Multi-objective optimization design on high pressure side of a pump-turbine runner with high efficiency

Abstract

The geometry of blade high-pressure side has significant effects on the performance of pump-turbine at both design and off-design operating point. This paper presents a runner optimization strategy which especially focuses on the blade high-pressure side to increase the efficiency of design points at both pump and turbine modes. First, the concepts of “swept,” “bowed (lean),” and “twisted” are introduced to systematically widen the design space.

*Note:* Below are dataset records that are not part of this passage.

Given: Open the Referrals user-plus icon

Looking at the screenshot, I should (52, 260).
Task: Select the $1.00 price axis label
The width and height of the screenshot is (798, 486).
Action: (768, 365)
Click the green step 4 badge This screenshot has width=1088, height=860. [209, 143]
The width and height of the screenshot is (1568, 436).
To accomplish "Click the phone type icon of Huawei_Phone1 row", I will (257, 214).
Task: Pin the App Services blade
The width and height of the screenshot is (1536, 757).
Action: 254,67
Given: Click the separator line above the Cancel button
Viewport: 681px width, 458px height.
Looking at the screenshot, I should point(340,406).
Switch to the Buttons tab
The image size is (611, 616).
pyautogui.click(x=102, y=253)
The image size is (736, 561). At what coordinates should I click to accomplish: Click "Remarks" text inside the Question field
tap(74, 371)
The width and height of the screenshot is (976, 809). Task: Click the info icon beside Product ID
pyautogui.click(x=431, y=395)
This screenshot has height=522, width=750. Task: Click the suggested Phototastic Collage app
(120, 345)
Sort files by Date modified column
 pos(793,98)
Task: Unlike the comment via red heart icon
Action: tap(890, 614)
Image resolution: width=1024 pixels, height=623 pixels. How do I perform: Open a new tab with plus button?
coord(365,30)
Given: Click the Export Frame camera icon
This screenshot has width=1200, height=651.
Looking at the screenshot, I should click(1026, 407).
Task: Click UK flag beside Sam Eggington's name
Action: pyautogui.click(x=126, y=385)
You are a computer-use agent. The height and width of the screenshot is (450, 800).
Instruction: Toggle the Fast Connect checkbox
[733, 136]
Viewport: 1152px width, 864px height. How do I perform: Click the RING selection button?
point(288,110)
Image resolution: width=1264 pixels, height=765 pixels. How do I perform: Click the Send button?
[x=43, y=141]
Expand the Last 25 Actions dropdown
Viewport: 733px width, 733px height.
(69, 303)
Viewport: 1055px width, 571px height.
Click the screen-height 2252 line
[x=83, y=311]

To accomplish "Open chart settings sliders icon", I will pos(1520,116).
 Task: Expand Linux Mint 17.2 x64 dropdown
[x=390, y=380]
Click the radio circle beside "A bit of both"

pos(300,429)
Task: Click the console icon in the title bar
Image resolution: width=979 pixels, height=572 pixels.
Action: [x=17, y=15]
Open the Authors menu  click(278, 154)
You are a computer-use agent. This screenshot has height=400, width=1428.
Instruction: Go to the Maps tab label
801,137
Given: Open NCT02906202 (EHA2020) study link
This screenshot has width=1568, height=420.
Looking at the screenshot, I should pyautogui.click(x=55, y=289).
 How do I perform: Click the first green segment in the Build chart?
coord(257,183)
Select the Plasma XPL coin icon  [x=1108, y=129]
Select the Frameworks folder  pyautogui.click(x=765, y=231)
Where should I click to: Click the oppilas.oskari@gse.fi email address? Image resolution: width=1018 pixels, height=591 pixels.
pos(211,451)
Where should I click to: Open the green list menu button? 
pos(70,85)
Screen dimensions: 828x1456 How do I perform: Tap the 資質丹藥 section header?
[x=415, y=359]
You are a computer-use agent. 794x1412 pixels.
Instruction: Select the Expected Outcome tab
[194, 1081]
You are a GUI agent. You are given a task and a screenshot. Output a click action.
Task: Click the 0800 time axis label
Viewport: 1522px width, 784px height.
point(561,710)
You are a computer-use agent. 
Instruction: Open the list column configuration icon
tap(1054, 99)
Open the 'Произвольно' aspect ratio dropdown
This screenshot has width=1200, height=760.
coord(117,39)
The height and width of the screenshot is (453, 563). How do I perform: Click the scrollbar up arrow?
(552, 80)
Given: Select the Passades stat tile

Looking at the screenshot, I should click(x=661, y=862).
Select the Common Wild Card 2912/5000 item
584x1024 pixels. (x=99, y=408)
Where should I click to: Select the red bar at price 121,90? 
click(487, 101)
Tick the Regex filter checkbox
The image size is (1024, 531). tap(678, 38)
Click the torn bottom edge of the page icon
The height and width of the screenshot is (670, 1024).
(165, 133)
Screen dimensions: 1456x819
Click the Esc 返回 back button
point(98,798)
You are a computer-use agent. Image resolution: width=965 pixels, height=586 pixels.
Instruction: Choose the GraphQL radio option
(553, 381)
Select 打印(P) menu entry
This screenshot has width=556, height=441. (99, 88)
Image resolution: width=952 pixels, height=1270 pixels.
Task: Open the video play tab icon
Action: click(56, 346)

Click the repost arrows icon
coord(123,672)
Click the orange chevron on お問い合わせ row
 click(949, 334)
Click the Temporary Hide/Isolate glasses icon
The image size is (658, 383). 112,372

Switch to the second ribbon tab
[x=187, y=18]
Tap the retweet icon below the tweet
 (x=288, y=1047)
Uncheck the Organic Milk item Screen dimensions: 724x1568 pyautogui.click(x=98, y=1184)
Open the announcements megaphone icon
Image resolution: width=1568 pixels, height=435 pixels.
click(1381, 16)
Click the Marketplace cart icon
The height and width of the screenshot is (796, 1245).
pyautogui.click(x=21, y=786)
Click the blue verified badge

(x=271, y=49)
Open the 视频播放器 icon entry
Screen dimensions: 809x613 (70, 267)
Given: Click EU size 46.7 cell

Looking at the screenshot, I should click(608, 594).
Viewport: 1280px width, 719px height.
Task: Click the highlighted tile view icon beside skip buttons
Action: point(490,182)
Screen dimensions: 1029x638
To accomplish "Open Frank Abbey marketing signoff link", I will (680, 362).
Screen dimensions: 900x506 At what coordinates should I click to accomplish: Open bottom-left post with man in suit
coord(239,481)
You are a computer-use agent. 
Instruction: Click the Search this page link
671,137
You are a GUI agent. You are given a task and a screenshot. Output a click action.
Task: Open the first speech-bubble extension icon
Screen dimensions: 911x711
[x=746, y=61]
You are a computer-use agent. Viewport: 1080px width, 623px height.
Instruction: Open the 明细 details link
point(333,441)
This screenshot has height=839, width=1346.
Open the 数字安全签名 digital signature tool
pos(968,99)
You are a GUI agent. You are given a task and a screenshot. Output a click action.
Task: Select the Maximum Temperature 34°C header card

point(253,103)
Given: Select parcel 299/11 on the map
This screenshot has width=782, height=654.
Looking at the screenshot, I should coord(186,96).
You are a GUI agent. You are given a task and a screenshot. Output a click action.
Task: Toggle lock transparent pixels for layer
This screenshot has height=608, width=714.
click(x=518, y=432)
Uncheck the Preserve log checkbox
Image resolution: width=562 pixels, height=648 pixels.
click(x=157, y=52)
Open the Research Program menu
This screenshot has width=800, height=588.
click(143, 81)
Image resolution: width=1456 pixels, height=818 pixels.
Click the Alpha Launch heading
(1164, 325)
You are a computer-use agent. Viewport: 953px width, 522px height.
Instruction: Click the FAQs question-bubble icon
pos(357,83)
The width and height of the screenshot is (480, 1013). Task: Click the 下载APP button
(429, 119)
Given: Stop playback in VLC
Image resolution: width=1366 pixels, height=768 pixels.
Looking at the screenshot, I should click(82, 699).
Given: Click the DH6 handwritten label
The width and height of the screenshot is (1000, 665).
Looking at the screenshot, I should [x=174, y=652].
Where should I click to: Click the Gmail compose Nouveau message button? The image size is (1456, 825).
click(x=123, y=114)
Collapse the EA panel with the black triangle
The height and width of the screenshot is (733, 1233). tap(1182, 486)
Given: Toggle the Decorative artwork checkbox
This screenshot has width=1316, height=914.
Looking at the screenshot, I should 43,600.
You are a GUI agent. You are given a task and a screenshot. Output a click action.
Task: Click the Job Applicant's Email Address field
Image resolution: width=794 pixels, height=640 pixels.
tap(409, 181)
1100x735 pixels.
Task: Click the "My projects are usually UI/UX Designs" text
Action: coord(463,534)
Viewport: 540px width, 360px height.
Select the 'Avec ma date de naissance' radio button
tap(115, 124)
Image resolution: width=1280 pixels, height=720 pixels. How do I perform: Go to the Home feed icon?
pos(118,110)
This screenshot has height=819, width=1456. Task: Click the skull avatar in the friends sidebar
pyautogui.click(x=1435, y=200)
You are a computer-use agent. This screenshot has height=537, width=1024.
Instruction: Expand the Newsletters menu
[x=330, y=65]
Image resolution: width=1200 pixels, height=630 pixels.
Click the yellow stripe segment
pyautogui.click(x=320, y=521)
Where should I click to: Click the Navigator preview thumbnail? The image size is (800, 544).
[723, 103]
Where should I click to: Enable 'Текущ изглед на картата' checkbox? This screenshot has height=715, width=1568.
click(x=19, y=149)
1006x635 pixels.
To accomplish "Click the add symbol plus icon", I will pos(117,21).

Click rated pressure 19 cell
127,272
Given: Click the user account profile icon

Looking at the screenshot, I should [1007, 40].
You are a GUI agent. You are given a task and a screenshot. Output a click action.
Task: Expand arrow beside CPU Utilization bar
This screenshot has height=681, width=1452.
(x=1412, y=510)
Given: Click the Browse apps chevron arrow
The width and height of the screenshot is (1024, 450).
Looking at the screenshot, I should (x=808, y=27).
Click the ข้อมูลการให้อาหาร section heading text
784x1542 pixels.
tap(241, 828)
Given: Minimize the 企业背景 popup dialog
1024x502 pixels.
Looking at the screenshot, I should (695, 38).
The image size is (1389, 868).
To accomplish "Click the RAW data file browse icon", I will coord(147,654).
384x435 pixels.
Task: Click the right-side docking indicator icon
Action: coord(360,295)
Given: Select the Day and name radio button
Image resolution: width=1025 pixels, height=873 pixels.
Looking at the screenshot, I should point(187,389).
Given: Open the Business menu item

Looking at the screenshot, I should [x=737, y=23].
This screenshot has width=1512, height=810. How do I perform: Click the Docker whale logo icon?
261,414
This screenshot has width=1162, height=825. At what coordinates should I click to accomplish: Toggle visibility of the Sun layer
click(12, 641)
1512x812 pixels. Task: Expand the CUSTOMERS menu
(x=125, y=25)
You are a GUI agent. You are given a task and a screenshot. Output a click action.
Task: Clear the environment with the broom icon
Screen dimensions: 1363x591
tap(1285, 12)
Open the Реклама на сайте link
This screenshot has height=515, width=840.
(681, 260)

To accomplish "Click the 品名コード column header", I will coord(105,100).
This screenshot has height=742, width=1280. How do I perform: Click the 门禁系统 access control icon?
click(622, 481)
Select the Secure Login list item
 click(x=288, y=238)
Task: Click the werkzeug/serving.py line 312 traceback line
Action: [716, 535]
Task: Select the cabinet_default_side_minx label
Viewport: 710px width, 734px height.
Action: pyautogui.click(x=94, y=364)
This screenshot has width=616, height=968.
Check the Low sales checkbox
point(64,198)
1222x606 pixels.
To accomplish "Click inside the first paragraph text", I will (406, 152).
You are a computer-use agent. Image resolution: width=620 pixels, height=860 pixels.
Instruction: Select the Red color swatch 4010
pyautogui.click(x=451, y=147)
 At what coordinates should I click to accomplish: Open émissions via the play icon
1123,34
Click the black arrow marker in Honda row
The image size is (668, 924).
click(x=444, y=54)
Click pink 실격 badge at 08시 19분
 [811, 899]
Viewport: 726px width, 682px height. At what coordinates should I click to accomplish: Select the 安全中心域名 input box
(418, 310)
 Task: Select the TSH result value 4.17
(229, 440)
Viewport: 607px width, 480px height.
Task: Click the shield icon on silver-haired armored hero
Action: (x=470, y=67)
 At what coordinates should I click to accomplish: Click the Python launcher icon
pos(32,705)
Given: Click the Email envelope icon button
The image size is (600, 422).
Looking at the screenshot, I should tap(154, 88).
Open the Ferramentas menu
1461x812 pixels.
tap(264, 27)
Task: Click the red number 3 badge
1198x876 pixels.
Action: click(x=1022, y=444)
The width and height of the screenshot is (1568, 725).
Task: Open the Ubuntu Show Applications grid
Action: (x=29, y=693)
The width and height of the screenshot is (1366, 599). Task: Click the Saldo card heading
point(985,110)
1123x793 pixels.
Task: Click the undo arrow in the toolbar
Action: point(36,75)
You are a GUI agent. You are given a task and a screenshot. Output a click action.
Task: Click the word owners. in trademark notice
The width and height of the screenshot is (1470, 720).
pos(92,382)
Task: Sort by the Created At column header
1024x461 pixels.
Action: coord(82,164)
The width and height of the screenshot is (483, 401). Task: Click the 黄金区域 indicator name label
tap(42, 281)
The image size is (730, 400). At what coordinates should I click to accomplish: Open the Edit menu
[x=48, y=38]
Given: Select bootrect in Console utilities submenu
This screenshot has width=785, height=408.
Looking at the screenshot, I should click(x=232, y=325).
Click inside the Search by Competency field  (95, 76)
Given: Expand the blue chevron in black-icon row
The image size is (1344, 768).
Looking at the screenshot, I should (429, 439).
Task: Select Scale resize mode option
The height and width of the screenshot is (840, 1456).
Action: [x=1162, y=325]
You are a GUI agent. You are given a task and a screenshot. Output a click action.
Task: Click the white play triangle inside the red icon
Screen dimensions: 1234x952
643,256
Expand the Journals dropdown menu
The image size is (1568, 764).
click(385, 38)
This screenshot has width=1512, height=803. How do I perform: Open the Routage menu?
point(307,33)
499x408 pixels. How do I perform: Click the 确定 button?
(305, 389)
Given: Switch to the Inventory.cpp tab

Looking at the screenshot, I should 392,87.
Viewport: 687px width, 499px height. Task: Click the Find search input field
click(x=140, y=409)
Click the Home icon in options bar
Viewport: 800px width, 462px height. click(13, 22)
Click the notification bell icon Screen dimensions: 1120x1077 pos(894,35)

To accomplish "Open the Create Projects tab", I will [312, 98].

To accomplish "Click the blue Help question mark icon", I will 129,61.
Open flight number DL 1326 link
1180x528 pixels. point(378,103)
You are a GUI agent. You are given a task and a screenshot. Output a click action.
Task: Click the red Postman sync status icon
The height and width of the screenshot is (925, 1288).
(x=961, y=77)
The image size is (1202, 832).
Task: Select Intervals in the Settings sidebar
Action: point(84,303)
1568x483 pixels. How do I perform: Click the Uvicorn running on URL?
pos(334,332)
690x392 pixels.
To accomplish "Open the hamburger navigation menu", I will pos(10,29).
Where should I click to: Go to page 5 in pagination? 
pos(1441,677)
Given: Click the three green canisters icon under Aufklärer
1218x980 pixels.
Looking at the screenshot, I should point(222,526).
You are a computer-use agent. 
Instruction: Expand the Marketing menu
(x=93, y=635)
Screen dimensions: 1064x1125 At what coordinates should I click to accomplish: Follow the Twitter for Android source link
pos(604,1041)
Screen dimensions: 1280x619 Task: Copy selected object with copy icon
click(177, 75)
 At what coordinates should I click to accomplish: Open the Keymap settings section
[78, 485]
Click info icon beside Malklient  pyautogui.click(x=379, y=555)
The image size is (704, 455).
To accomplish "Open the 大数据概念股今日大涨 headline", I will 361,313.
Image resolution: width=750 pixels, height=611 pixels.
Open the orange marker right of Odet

Then, a multi-objective optimization design system consisting of geometry generation, computational fluid dynamics (CFD), design of experiment, approximation model, and a multi-objective genetic algorithm is built and the optimized plan is selected from the Pareto front of the last generation. Compared with the original runner, the optimized runner can increase the efficiency by 1.17% and 0.46% for the pump and turbine modes, respectively. Moreover, the pump mode is more sensitive to the uniform design in the spanwise direction at the high-pressure side than the turbine mode. Detailed hydraulic loss analyses and local entropy production rate analyses reveal that for both pump mode and turbine mode, the optimized runner can significantly decrease the hydraulic loss in the downstream domains of high-pressure side. The geometry of blade high-pressure side has remarkable effects on hydraulic loss and more attention should be paid in design stage.